* **Activity**: Set down, please, exactly the lines below that run from the line with "Les actu' à venir (179, 230)" to the line with "on Twitter (44, 1282)", both lines included.

Pixel coordinate grounding data
_ _ _

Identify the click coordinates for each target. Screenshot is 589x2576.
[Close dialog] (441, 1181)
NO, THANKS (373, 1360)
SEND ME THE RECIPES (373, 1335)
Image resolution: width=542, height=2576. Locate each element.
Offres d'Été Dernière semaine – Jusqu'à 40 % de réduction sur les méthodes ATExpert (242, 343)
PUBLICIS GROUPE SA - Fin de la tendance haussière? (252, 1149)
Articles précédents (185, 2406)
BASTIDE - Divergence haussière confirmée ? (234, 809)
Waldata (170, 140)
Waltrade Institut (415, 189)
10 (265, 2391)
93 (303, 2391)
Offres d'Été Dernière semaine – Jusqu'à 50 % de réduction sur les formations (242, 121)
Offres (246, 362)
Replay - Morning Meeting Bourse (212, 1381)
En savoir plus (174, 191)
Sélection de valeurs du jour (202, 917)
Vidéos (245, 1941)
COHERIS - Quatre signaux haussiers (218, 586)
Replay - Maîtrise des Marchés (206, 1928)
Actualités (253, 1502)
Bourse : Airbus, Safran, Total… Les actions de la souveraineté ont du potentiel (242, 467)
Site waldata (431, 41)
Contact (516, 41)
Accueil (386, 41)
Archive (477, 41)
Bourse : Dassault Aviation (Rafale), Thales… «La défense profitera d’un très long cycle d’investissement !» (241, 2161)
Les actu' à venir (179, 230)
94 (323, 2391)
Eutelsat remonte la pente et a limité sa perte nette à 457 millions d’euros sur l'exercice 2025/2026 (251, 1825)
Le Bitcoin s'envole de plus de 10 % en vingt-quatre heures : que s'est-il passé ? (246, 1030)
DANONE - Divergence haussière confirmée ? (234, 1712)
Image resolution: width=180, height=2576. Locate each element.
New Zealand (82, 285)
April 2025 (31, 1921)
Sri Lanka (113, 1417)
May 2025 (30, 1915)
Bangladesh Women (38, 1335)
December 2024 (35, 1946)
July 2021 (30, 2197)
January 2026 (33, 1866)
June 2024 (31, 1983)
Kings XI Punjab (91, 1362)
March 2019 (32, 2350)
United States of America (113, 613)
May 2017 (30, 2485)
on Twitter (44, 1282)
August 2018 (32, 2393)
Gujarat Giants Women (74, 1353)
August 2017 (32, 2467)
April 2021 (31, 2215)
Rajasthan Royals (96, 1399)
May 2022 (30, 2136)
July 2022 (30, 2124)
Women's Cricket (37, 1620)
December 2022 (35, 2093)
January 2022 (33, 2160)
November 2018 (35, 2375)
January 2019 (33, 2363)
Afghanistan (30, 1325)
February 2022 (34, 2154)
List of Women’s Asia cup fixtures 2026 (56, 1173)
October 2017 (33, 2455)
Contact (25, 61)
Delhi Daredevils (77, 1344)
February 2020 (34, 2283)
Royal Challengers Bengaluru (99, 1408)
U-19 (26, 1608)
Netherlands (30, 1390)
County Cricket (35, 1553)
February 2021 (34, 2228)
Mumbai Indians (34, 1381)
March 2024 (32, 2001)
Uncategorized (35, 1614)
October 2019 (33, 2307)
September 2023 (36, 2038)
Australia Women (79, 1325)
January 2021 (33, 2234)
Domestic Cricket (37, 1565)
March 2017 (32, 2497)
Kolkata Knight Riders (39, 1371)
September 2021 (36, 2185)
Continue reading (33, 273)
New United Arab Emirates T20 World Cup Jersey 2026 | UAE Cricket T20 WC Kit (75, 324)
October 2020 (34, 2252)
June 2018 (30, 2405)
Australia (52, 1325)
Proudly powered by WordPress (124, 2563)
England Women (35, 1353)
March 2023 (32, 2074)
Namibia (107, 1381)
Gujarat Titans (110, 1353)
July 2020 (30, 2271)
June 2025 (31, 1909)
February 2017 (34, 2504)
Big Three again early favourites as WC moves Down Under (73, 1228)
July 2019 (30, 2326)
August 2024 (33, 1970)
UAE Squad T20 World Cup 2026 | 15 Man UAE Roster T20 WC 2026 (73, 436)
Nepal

_ _ _

* **Response area**:
Les actu' à venir (179, 230)
94 (323, 2391)
Eutelsat remonte la pente et a limité sa perte nette à 457 millions d’euros sur l'exercice 2025/2026 (251, 1825)
Le Bitcoin s'envole de plus de 10 % en vingt-quatre heures : que s'est-il passé ? (246, 1030)
DANONE - Divergence haussière confirmée ? (234, 1712)
Image resolution: width=180, height=2576. Locate each element.
New Zealand (82, 285)
April 2025 (31, 1921)
Sri Lanka (113, 1417)
May 2025 (30, 1915)
Bangladesh Women (38, 1335)
December 2024 (35, 1946)
July 2021 (30, 2197)
January 2026 (33, 1866)
June 2024 (31, 1983)
Kings XI Punjab (91, 1362)
March 2019 (32, 2350)
United States of America (113, 613)
May 2017 (30, 2485)
on Twitter (44, 1282)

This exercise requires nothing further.